Weekly round-up: dangerous driving, fast fines, toxin tax, Suzuki Swift and… kool keys?
In a week of political mudslinging, football-related arrests and big fight buzz, the automotive world has seemed relatively stoic by comparison. Not that we’ve been able to stay entirely clear of political mudslinging and legislation…
First and foremost the week started with the long-awaited implementation of new speeding fines, meaning a higher penalty for the most serious speeding offenders.
As of Monday 24 April, fines for the top band of serious speeding will start at 150% of weekly income, rather than the current 100%, up to an upper limit of £2,500.
This could see a driver caught doing 41mph in a 20mph zone, or 101mph on a motorway, being fined one-and-a-half times their weekly income, according to new Sentencing Council guidelines.
The guidelines apply to anyone who is sentenced on or after 24 April 2017, regardless of the date of the actual speeding offence.
For an in-depth breakdown on costs and bands, please see our comprehensive guide.
One driver who obviously didn’t get the message was Marc Hyland.
The 25-year-old was caught on dashcam performing an “irresponsible” and “incredibly dangerous” overtake in his Vauxhall Insignia on a single carriageway.
The downright dangerous manoeuvre saw him cross solid white lines and veer onto the wrong side of the road, passing stationary cars that were waiting to turn right as he went.
The footage was then passed to North Yorkshire Police as part of ‘Operation Spartan’ – a scheme set up to encourage drivers to improve driving standards and increase road safety by shopping fellow motorists for dangerous driving.
The result for Hyland was a 12-week suspended prison sentence and a 20-month driving ban. He also had to pay court costs of £157 and was given 250 hours of unpaid work.
Good or bad, we’ll leave you to make your own mind up about the ethics and implications of this scheme.
One of the biggest stories to break this week has been a High Court ruling regarding the government’s potential plans for a diesel scrappage scheme and ‘toxin tax’.
The Department for Environment had been given a 24 April deadline to deliver an Air Quality plan to reduce illegal levels of nitrogen dioxide pollution in the UK, but requested an extension following Theresa May’s election announcement.

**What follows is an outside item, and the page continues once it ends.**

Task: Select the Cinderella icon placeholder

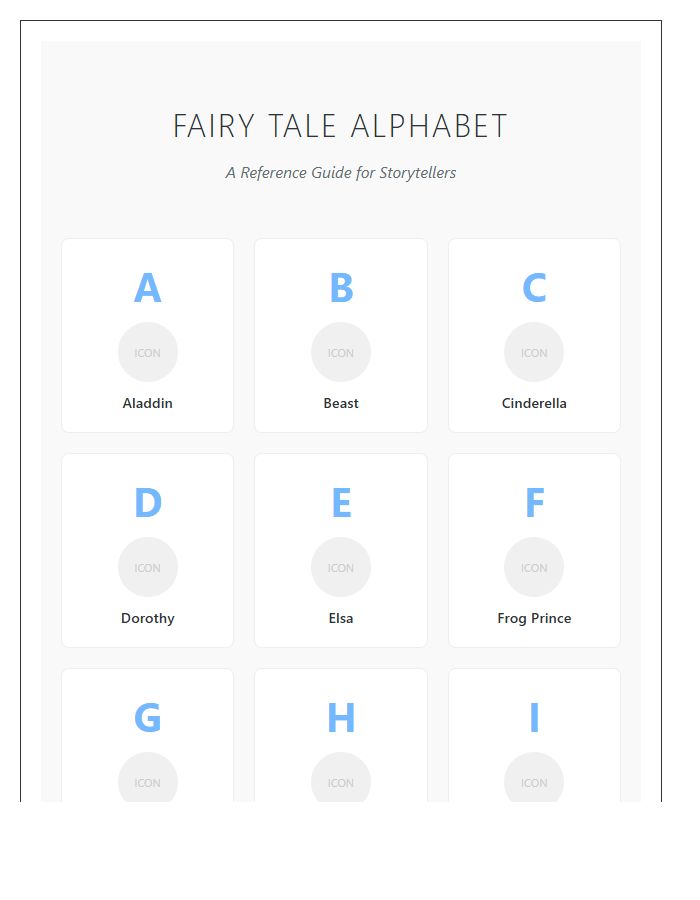Action: click(x=534, y=352)
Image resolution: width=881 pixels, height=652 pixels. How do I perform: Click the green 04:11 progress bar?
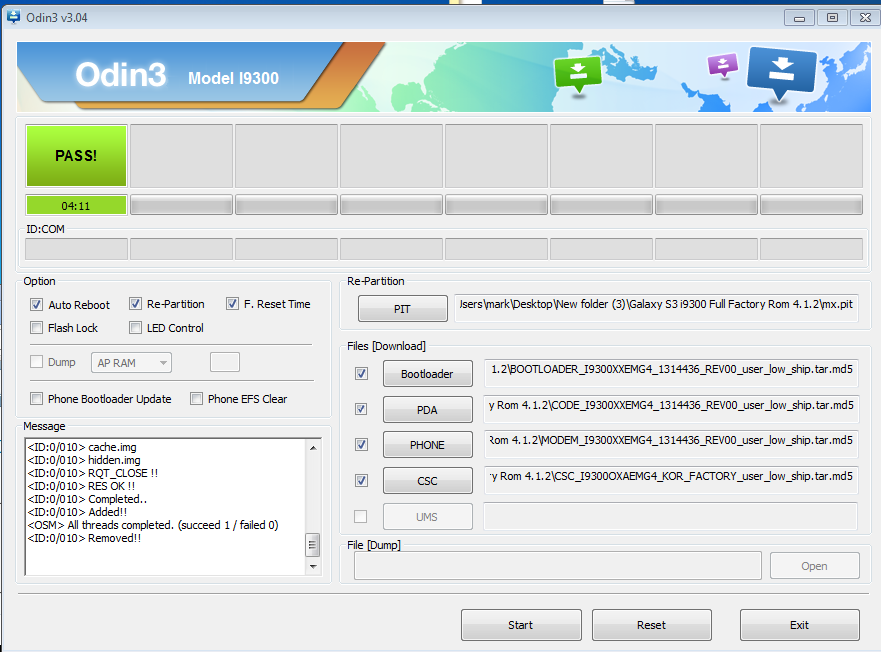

However, it has been ruled that the consultation document must now be published sooner, after the local elections on 7 May and ahead of the general election on 8 June.
The news comes following a landmark ruling in November which found that the government was not doing enough to meet air pollution targets, with 37 out of 43 zones across the UK in breach of legal limits and claims the government had done “the bare minimum hoping the problem would disappear by 2020.”
While it’s not exactly clear what the proposals will consist of, what is certain is that the government must improve local air quality levels following reports that Nitrogen Oxide levels (NOx is a harmful gas produced by diesel cars) were at an unprecedented high in many urban areas.
Whatever sort of scheme the government implements to tackle the issue, it’s likely to be restricted to certain drivers to keep costs down and won’t be as wide-reaching as the 2009 Scrappage Scheme.
It’s not all doom and gloom this week though, as we got to drive the new Suzuki Swift!
By taking everything that was good about the old Swift and making it better, Suzuki has produced a supermini that is a very compelling option for lessees indeed.
With a stated MPG of 65 and a 0-62 of just over 10 seconds, the Swift has the benefit of being one of the lightest cars in the segment meaning the car dives around corners with enthusiasm and accelerates away from lights with a zestiness that belies the diminutive 1.0 engine size.
You’ll have a longer wait for the new Jaguar XF Sportbrake though, which we had our first glimpse of this week.
The top-down teaser reveals the new XF Sportbrake will arrive with a full-length panoramic glass roof, ensuring the cabin remains light and airy to soak up those summer rays when it is launched.
The teaser picture gives no insight into the interior, but changes over the XF saloon are expected to be minimal while boot space is expected to grow.
But will you have to keep its keys in the fridge?
That’s one piece of advice being given to owners of high-end cars with keyless fobs after a recent robbery.
Paige Foster of Grays, Essex, said that after noticing her car was missing she proceeded to look through the CCTV footage as she called police and was shocked when she spotted two men walk onto her driveway.
One hooded figure could be seen holding a leather case, believed to contain a laptop loaded with military software, up against the wall.
Within minutes the car door had been opened and her £35,000 Mercedes-Benz C-Class C220 driven away despite the fact the keys remained in the kitchen.
One potential solution offered by security experts has been to store your keyless fobs in a fridge or microwave as the metal in the devices actively prevents thieves from hacking the signals emitted by fobs, precisely what happened to Paige Foster.
Just don’t get them mixed up with the cheese slices when you’re making some burgers on the barbeque this bank holiday weekend!